## WHAT TO PRODUCE
Among the records, find the lines that hold the string "agent" and return them.

## TASK INPUTS

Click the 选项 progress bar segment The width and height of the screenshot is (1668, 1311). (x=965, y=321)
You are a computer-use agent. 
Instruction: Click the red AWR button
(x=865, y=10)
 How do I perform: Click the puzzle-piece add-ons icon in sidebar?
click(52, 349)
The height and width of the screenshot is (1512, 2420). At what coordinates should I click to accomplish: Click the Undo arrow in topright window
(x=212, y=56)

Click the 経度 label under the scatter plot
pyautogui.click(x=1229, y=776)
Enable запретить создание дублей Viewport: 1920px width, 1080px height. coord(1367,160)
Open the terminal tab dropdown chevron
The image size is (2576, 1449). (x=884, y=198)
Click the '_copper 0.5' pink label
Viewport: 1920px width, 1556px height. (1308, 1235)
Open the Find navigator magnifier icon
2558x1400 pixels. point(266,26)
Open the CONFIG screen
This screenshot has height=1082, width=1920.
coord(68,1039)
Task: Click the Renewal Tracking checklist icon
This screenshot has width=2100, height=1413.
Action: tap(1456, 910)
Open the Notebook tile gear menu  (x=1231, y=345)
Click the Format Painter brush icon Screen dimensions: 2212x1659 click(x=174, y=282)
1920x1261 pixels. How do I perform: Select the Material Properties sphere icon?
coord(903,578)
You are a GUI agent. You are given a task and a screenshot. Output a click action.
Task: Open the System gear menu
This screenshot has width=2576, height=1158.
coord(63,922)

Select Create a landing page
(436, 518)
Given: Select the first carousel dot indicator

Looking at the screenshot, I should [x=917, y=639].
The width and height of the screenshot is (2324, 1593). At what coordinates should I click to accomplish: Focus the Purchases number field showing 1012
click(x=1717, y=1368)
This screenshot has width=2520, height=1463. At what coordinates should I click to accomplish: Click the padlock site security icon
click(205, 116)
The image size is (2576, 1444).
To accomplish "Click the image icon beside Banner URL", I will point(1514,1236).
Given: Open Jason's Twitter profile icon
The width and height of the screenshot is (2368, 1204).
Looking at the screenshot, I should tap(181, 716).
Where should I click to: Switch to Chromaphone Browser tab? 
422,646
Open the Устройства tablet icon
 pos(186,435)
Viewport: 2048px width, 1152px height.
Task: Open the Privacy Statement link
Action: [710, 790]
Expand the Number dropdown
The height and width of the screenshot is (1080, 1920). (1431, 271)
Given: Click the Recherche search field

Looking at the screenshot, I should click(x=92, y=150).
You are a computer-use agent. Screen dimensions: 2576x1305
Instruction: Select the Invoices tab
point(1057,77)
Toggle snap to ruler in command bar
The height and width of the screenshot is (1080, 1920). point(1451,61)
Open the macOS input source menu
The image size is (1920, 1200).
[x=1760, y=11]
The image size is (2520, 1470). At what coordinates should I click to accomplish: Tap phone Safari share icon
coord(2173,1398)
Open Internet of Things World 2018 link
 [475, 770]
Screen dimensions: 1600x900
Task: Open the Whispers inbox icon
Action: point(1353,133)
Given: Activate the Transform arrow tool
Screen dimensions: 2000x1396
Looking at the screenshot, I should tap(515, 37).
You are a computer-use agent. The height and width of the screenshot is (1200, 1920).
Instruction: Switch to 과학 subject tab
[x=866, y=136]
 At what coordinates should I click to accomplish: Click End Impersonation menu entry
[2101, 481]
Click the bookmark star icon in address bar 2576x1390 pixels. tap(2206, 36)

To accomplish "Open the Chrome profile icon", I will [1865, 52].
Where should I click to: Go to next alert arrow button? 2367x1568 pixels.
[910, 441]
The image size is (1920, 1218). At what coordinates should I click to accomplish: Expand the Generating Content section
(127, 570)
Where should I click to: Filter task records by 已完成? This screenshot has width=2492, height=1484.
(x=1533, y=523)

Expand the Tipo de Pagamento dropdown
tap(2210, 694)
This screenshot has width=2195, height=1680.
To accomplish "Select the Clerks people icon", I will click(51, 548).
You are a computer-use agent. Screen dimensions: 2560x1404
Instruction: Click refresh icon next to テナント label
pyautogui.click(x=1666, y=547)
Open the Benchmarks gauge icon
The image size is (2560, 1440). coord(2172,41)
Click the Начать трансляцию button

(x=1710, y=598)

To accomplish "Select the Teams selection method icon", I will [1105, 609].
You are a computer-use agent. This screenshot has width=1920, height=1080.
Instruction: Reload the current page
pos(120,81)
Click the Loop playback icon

## OUTPUT FOR THIS EXERCISE
You are a computer-use agent. 
You are a GUI agent. You are given a task and a screenshot. Output a click action.
You are a computer-use agent. Screen dimensions: 2576x1305
You are a computer-use agent. The height and width of the screenshot is (1200, 1920).
You are a computer-use agent. Screen dimensions: 2560x1404
You are a computer-use agent. This screenshot has width=1920, height=1080.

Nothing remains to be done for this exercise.